To ensure that there are no nasty surprises in store, all of our walks have been personally designed and tested by our staff and graded appropriately. Please see the chart below to understand our grading process and choose a walk to suit your ability.
How Walk Grading Works
We make walks for everyone. Times for each day are shown in hours actually walked by Simon, amended to allow for relaxed holiday pace, but ignoring stops for lunch, looking at wild flowers, chatting and admiring the view. Walking distances are also provided for some routes.
The grading of every route is clearly described. The critical “Cumulative Uphill Stretches” (CUSs) measures the amount of ascent in any one walking day. It may mean one long climb, or, more usually, a series of shorter uphills spread out over the day. Bear in mind that these are averages, so individual days may be substantially harder or easier than the average.
This can make a lot of difference. Unless you are used to mountain walking and/or have exceptional footwear, choose our more modest walks in the foothills.
Ease of finding your way is also taken into account. Some routes are well waymarked, others less so; finding your way with a few clues is some peoples idea of fun, others of hell. So bear in mind your own navigational abilities when choosing a route. GPS will help where your navigation fails, so think about whether or not you would like to make the investment of time (not money – there are Apps available at next to nothing).
Easy: Well-marked paths with an even, reasonably yielding surface. Average CUSs up to 250m per day. Few steep sections, signage good.
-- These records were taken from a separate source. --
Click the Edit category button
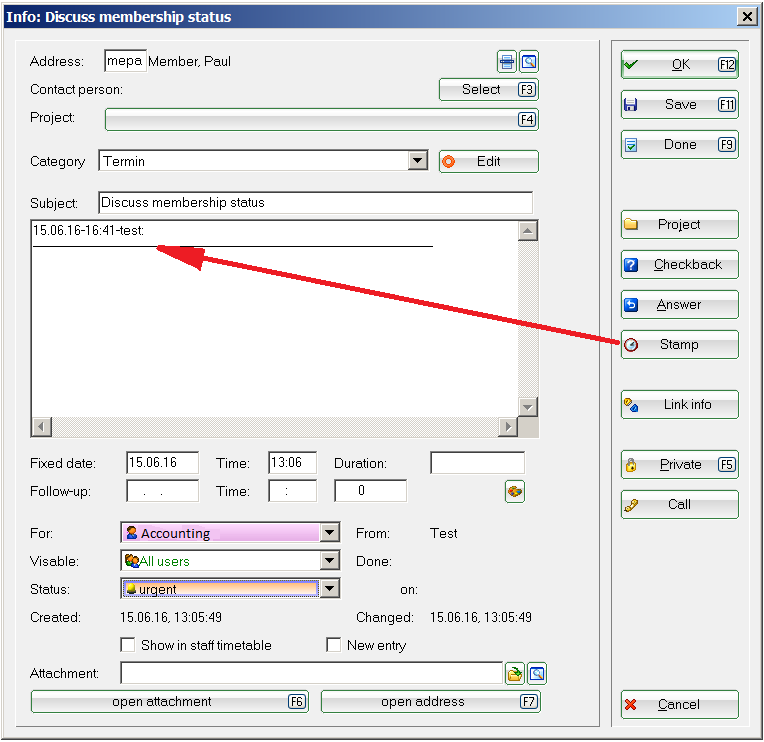The image size is (764, 742). [x=488, y=162]
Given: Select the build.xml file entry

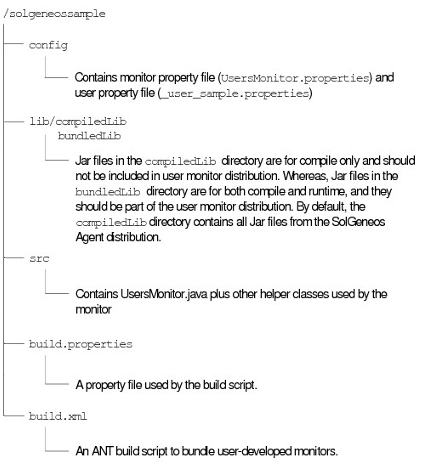Looking at the screenshot, I should (58, 416).
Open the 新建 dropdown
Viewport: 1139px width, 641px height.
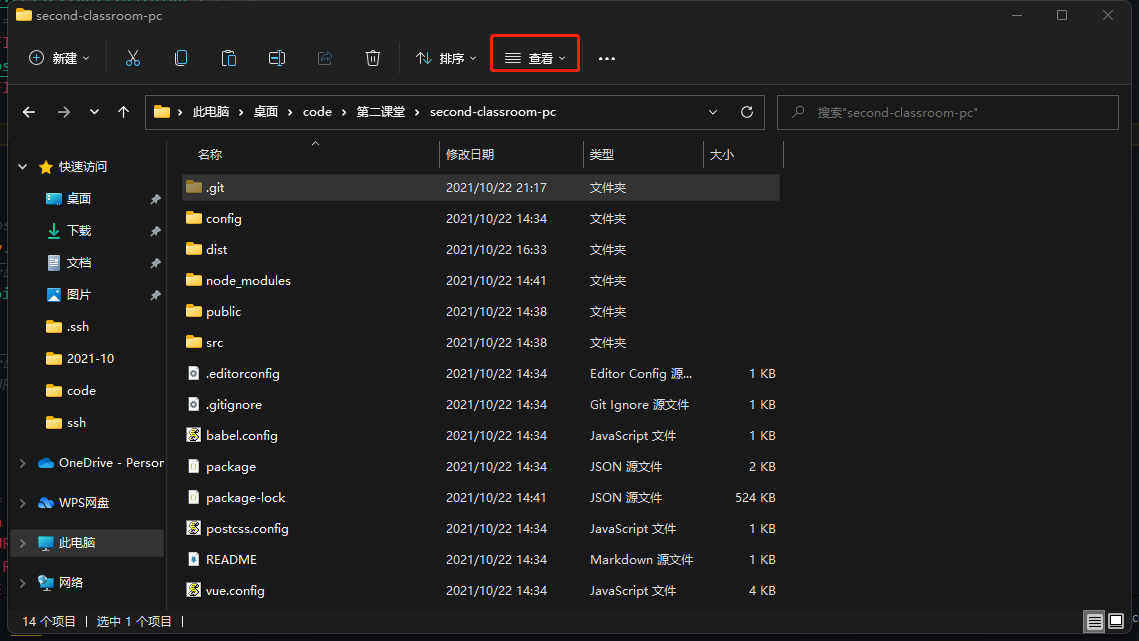pyautogui.click(x=58, y=58)
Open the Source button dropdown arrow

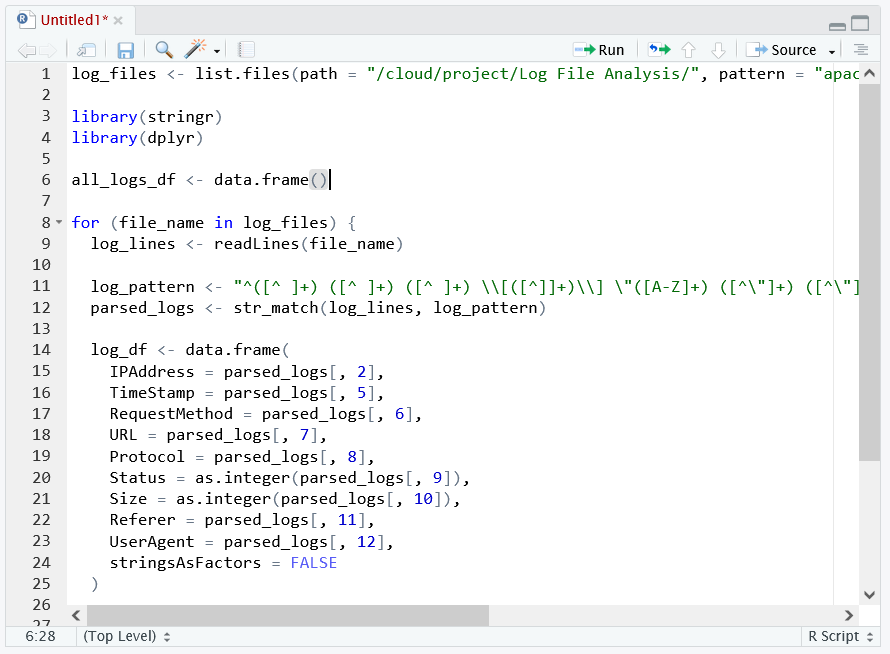point(832,51)
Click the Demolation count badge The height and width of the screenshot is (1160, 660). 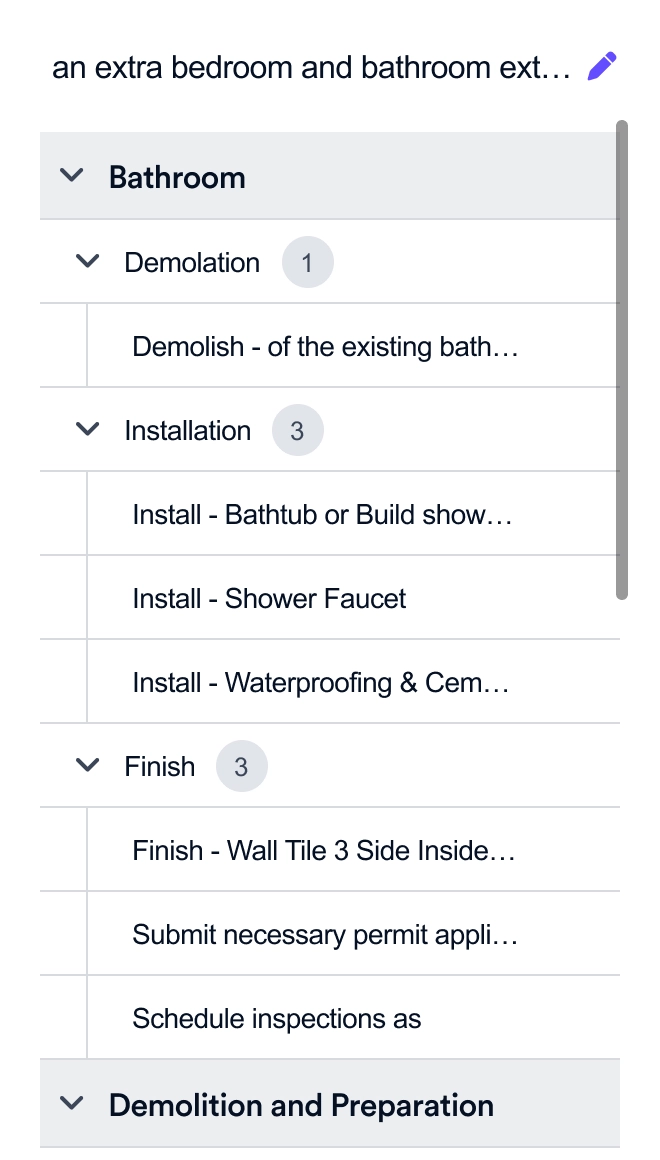[x=307, y=263]
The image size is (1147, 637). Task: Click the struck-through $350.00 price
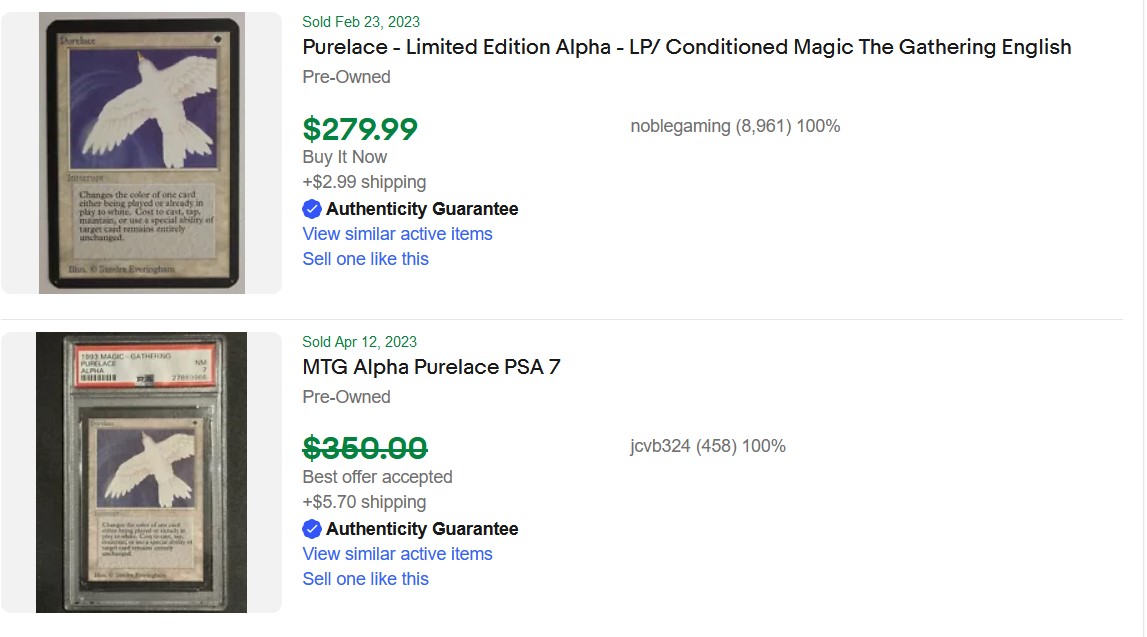[x=365, y=448]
Easy-Medium: As "Easy" but average CUSs up to 450m per day
Medium: Paths less well-surfaced and uneven in places. Average CUSs up to 600m per day. Some steep sections. Signage mainly clear but map-reading skills and aptitude with compass required.
Medium-Hard: As "medium" but average CUSs up to 800m per day.
Hard: Some open walking, scrambling over rocks and hands-and-feet work, particularly if wet. Average CUSs over 800m per day. Regular steep sections. Map reading and compass skills essential.